> Exercise instructions
The answer is every record that follows, printed exactly.

Dataset records:
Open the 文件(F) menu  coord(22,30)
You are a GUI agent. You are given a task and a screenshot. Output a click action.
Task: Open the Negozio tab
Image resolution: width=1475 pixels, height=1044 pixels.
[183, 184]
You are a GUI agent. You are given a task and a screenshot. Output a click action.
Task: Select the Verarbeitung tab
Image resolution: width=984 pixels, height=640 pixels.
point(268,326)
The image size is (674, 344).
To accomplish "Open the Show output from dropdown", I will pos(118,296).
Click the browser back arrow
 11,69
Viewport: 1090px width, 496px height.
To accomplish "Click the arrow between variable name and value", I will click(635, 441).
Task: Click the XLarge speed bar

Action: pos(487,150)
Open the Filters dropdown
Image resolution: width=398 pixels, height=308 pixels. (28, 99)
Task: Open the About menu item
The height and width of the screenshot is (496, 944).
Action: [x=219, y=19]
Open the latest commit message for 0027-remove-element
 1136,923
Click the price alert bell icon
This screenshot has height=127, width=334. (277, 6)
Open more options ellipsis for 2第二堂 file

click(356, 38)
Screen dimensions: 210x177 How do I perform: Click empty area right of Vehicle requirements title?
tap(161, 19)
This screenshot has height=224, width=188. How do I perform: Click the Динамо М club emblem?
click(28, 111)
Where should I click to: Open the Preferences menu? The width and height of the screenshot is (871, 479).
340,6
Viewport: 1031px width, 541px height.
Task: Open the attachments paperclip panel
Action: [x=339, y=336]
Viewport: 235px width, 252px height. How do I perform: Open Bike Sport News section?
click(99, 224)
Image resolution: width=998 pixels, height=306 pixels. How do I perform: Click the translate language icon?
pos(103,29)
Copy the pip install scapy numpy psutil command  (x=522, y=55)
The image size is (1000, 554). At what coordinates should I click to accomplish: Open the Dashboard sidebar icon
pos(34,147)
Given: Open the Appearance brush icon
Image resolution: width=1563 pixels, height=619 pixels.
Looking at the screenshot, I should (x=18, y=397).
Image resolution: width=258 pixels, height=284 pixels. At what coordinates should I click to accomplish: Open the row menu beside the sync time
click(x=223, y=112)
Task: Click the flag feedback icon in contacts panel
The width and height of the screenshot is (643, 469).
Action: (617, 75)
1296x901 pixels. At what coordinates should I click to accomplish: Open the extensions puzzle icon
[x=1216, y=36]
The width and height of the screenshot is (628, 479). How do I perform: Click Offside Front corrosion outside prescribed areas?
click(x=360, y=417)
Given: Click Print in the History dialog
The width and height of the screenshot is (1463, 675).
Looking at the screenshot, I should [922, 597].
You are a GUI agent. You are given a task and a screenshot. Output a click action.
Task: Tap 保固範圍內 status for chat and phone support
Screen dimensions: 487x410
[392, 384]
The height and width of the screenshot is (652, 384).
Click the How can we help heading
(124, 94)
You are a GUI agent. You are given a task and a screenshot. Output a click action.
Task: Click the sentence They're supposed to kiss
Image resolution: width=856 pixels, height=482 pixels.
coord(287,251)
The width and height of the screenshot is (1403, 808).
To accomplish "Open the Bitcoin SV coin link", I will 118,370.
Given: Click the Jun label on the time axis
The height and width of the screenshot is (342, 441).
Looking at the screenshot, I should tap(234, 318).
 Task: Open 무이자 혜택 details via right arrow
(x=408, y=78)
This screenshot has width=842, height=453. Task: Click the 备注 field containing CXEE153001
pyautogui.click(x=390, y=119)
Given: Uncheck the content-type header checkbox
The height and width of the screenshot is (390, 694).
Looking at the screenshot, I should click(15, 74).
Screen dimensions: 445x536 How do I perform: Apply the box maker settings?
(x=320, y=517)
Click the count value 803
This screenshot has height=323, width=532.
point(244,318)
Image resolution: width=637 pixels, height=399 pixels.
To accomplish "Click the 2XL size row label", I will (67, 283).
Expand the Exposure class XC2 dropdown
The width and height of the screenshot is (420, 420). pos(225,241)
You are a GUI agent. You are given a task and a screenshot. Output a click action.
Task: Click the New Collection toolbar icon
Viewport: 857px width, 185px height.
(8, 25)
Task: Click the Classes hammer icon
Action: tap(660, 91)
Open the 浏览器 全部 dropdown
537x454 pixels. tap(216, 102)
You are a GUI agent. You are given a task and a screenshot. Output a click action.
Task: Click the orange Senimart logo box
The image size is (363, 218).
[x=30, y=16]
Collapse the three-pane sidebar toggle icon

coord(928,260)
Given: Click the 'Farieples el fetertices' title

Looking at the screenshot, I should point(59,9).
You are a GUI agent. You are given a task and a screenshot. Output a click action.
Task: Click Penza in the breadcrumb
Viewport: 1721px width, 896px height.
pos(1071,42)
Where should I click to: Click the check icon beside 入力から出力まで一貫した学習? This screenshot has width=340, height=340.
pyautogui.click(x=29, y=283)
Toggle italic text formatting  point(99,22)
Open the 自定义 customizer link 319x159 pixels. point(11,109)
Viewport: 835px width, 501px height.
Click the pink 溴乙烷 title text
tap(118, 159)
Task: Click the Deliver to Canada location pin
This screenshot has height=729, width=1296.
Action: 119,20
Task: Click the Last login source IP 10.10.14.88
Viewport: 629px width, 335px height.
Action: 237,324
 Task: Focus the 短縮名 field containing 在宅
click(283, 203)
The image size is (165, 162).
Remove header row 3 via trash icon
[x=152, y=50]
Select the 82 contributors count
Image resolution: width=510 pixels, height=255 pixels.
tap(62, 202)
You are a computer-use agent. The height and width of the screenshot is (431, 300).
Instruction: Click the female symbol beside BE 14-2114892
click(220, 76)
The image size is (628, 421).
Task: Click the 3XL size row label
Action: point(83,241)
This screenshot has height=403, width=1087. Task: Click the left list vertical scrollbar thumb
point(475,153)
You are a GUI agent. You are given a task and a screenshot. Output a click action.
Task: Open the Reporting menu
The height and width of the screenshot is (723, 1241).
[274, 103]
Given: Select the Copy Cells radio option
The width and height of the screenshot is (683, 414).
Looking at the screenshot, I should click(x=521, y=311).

> Exercise response
Open the 文件(F) menu  coord(22,30)
You are a GUI agent. You are given a task and a screenshot. Output a click action.
Task: Open the Negozio tab
Image resolution: width=1475 pixels, height=1044 pixels.
[183, 184]
You are a GUI agent. You are given a task and a screenshot. Output a click action.
Task: Select the Verarbeitung tab
Image resolution: width=984 pixels, height=640 pixels.
point(268,326)
The image size is (674, 344).
To accomplish "Open the Show output from dropdown", I will pos(118,296).
Click the browser back arrow
 11,69
Viewport: 1090px width, 496px height.
To accomplish "Click the arrow between variable name and value", I will click(635, 441).
Task: Click the XLarge speed bar

Action: pos(487,150)
Open the Filters dropdown
Image resolution: width=398 pixels, height=308 pixels. (28, 99)
Task: Open the About menu item
The height and width of the screenshot is (496, 944).
Action: [x=219, y=19]
Open the latest commit message for 0027-remove-element
 1136,923
Click the price alert bell icon
This screenshot has height=127, width=334. (277, 6)
Open more options ellipsis for 2第二堂 file

click(356, 38)
Screen dimensions: 210x177 How do I perform: Click empty area right of Vehicle requirements title?
tap(161, 19)
This screenshot has height=224, width=188. How do I perform: Click the Динамо М club emblem?
click(28, 111)
Where should I click to: Open the Preferences menu? The width and height of the screenshot is (871, 479).
340,6
Viewport: 1031px width, 541px height.
Task: Open the attachments paperclip panel
Action: [x=339, y=336]
Viewport: 235px width, 252px height. How do I perform: Open Bike Sport News section?
click(99, 224)
Image resolution: width=998 pixels, height=306 pixels. How do I perform: Click the translate language icon?
pos(103,29)
Copy the pip install scapy numpy psutil command  (x=522, y=55)
The image size is (1000, 554). At what coordinates should I click to accomplish: Open the Dashboard sidebar icon
pos(34,147)
Given: Open the Appearance brush icon
Image resolution: width=1563 pixels, height=619 pixels.
Looking at the screenshot, I should (x=18, y=397).
Image resolution: width=258 pixels, height=284 pixels. At what coordinates should I click to accomplish: Open the row menu beside the sync time
click(x=223, y=112)
Task: Click the flag feedback icon in contacts panel
The width and height of the screenshot is (643, 469).
Action: (617, 75)
1296x901 pixels. At what coordinates should I click to accomplish: Open the extensions puzzle icon
[x=1216, y=36]
The width and height of the screenshot is (628, 479). How do I perform: Click Offside Front corrosion outside prescribed areas?
click(x=360, y=417)
Given: Click Print in the History dialog
The width and height of the screenshot is (1463, 675).
Looking at the screenshot, I should [922, 597].
You are a GUI agent. You are given a task and a screenshot. Output a click action.
Task: Tap 保固範圍內 status for chat and phone support
Screen dimensions: 487x410
[392, 384]
The height and width of the screenshot is (652, 384).
Click the How can we help heading
(124, 94)
You are a GUI agent. You are given a task and a screenshot. Output a click action.
Task: Click the sentence They're supposed to kiss
Image resolution: width=856 pixels, height=482 pixels.
coord(287,251)
The width and height of the screenshot is (1403, 808).
To accomplish "Open the Bitcoin SV coin link", I will 118,370.
Given: Click the Jun label on the time axis
The height and width of the screenshot is (342, 441).
Looking at the screenshot, I should tap(234, 318).
 Task: Open 무이자 혜택 details via right arrow
(x=408, y=78)
This screenshot has width=842, height=453. Task: Click the 备注 field containing CXEE153001
pyautogui.click(x=390, y=119)
Given: Uncheck the content-type header checkbox
The height and width of the screenshot is (390, 694).
Looking at the screenshot, I should click(15, 74).
Screen dimensions: 445x536 How do I perform: Apply the box maker settings?
(x=320, y=517)
Click the count value 803
This screenshot has height=323, width=532.
point(244,318)
Image resolution: width=637 pixels, height=399 pixels.
To accomplish "Click the 2XL size row label", I will (67, 283).
Expand the Exposure class XC2 dropdown
The width and height of the screenshot is (420, 420). pos(225,241)
You are a GUI agent. You are given a task and a screenshot. Output a click action.
Task: Click the New Collection toolbar icon
Viewport: 857px width, 185px height.
(8, 25)
Task: Click the Classes hammer icon
Action: tap(660, 91)
Open the 浏览器 全部 dropdown
537x454 pixels. tap(216, 102)
You are a GUI agent. You are given a task and a screenshot. Output a click action.
Task: Click the orange Senimart logo box
The image size is (363, 218).
[x=30, y=16]
Collapse the three-pane sidebar toggle icon

coord(928,260)
Given: Click the 'Farieples el fetertices' title

Looking at the screenshot, I should point(59,9).
You are a GUI agent. You are given a task and a screenshot. Output a click action.
Task: Click Penza in the breadcrumb
Viewport: 1721px width, 896px height.
pos(1071,42)
Where should I click to: Click the check icon beside 入力から出力まで一貫した学習? This screenshot has width=340, height=340.
pyautogui.click(x=29, y=283)
Toggle italic text formatting  point(99,22)
Open the 自定义 customizer link 319x159 pixels. point(11,109)
Viewport: 835px width, 501px height.
Click the pink 溴乙烷 title text
tap(118, 159)
Task: Click the Deliver to Canada location pin
This screenshot has height=729, width=1296.
Action: 119,20
Task: Click the Last login source IP 10.10.14.88
Viewport: 629px width, 335px height.
Action: 237,324
 Task: Focus the 短縮名 field containing 在宅
click(283, 203)
The image size is (165, 162).
Remove header row 3 via trash icon
[x=152, y=50]
Select the 82 contributors count
Image resolution: width=510 pixels, height=255 pixels.
tap(62, 202)
You are a computer-use agent. The height and width of the screenshot is (431, 300).
Instruction: Click the female symbol beside BE 14-2114892
click(220, 76)
The image size is (628, 421).
Task: Click the 3XL size row label
Action: point(83,241)
This screenshot has height=403, width=1087. Task: Click the left list vertical scrollbar thumb
point(475,153)
You are a GUI agent. You are given a task and a screenshot. Output a click action.
Task: Open the Reporting menu
The height and width of the screenshot is (723, 1241).
[274, 103]
Given: Select the Copy Cells radio option
The width and height of the screenshot is (683, 414).
Looking at the screenshot, I should click(x=521, y=311).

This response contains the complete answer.